You’ve probably heard me say this a million times before on here; there is no easier, or cheaper, way to transform a space – or a piece of furniture – than with paint.
And friends, let me be the first to tell you that even YOU can paint. AND you can paint just about anything!
Over the years I’ve painted everything from bathrooms, and stairs to doors and floors (I’m dying to try our kitchen backsplash next) – but my favorite thing to paint is a great piece of furniture. And this one did not disappoint.
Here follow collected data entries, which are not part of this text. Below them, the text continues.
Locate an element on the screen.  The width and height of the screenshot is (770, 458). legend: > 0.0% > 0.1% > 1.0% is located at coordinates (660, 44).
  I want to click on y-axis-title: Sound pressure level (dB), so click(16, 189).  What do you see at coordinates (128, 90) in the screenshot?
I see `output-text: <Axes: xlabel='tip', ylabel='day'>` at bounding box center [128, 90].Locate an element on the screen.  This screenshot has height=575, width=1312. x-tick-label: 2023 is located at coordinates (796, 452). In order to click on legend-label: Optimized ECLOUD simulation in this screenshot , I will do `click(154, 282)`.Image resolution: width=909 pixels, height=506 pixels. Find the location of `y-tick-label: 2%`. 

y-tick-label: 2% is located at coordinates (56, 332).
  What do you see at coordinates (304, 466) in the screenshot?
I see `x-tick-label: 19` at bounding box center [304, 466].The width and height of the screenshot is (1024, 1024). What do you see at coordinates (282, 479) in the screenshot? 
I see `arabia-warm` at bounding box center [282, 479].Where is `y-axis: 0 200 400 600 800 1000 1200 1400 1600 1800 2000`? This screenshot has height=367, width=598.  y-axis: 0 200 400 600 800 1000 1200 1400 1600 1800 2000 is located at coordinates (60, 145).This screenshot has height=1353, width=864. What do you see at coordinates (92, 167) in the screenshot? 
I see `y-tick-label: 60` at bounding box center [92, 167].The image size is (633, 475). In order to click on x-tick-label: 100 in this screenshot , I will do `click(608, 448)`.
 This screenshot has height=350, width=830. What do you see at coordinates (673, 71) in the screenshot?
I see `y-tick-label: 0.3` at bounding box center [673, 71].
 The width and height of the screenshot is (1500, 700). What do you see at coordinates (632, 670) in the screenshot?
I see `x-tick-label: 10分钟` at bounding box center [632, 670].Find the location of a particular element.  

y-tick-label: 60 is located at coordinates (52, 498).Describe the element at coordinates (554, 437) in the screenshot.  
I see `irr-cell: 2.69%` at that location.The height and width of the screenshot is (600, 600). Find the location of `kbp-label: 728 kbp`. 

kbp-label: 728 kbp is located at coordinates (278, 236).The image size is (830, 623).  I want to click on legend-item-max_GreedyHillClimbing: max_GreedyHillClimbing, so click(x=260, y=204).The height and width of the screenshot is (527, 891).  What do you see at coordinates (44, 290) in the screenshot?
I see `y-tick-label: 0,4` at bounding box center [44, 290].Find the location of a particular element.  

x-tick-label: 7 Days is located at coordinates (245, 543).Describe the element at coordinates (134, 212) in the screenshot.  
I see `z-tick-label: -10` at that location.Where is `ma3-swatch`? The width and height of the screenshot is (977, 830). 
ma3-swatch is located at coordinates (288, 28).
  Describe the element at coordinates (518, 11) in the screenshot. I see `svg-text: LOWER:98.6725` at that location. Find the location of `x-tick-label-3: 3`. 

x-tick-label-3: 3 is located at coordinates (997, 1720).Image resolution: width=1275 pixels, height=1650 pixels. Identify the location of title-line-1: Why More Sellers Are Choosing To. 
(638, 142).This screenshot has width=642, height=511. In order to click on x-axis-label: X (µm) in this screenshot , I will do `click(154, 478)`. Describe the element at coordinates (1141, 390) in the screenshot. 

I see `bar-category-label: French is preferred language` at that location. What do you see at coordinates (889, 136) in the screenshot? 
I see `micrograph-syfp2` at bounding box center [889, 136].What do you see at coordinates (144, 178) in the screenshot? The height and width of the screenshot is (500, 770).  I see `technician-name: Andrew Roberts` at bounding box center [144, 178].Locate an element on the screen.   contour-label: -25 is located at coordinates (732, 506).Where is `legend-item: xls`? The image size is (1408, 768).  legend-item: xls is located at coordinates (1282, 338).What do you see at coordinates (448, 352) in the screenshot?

This old dresser has been with us for years. An old friend of mine found it for me at an antique store and bought it for me (thank you, Tiff). Since then it’s moved with us across the country (and back again) and is FINALLY (after all of these years) getting the transformation I always dreamed of.
$60 worth of supplies, a little time, patience and a whole lot of elbow grease. This old dresser went from this…
And here’s how I did it.
How to paint furniture like a boss
What you’ll need
- A good dropcloth
- hammer/pliers/screwdriver (to remove old hardware)
- power sander, or sandpaper (with both 180 and 320 grit)
- Brasso metal polish
- Mineral spirits (if you’re working with oil-based paint as I did)
- Fine Paints of Europe primer (tinted to the color you’ve selected)
- Fine Paints of Europe Hollandlac (or any paint of your choice, I just like the way Fine Paints of Europe works on furniture)
- Mineral spirits (if working with oil-based paint)
- A good quality brush (I like to use a 2 1/2″ brush, by Corona)
How to paint furniture like a boss
- Prep your furniture by removing all hardware, drawers, feet (anything that can be removed). I use a Tupperware container to store all the hardware and then set it aside somewhere safe so I don’t lose any pieces. Most antique pieces of furniture have great quality (and super cool) hardware that can easily be restored with a little elbow grease, so it’s definitely worth your time to remove all hardware with care and keep it set aside somewhere safe. Clean all the surfaces well (including inside drawers)
- Then comes the fun part, sanding! I recently invested in a small power sander, which I love. You can find them at your local hardware store, they’re not expensive and make sanding much more efficient. I like to sand the entire surface (including the faces of all drawers) with 180 grit paper (remember the smaller the number, the rougher the paper. So you start with the lowest number and work up – I start with 180 grit and finish with 320)
- Next, you’ll want to clean the entire surface with either a damp cloth (if using latex paint) or damp cloth with a few drops of mineral spirits added to it (if using oil-based paint)
- Now you are FINALLY ready to paint (well, with the primer that is). I like to break all my painting projects up into sections. So for furniture, I start with the drawers, then move onto the front face, then the sides, and finally the top. You can use a roller for any of these sections, but I personally don’t like the texture rollers leave (even the ones with the smallest nap), so I use a 2 1/2″ brush.
- Paint the entire piece with one coat of primer. Then let everything dry for at least 24 hours before going back and resanding the entire piece of furniture using 320 grit paper. This time sanding by hand (do NOT use a power sander for this).
- Wipe all surfaces clean (either with water or mineral spirits) and then repeat the entire process using your selected paint.
- When you’re painting, be sure to work in long smooth strokes going side to side. And a little paint goes a long way. If your brush is too saturated, the paint will run, especially on things like the sides. So less is more.
- Most paint today works great with just one coat. But if you feel like you need a second coat, wait for the paint to dry at least 24 hours before resanding and repainting.
- While you are waiting for the paint you dry, you can work on your hardware. For this particular piece (and almost all that I’ve painted) I’ve had to use Brasso to polish the hardware. A few soft clean rags, a little elbow grease, and Brasso can make even the grimiest of hardware shine like new.
- Once all the surfaces are completely dry (I like to wait at least 48 hours), reapply all of your hardware, reinsert all drawers, attach all feet, etc. Wipe/buff the surfaces on last time and then stand back and admire all of your hard work!
And remember, have a little fun with this. It’s just paint! So don’t be afraid to have a little fun. Our homes are meant to be places we can explore, test things out and have a little fun along the way. So go grab that drop cloth, pick out your favorite color, roll up your sleeves and get after it.
From a girl who loves to wear lipstick, fancy dresses and hates to make a mess in her house – let me be the first to tell you that there is nothing more rewarding than walking by an awesome piece of furniture in your home and thinking; “yeah, I did that!”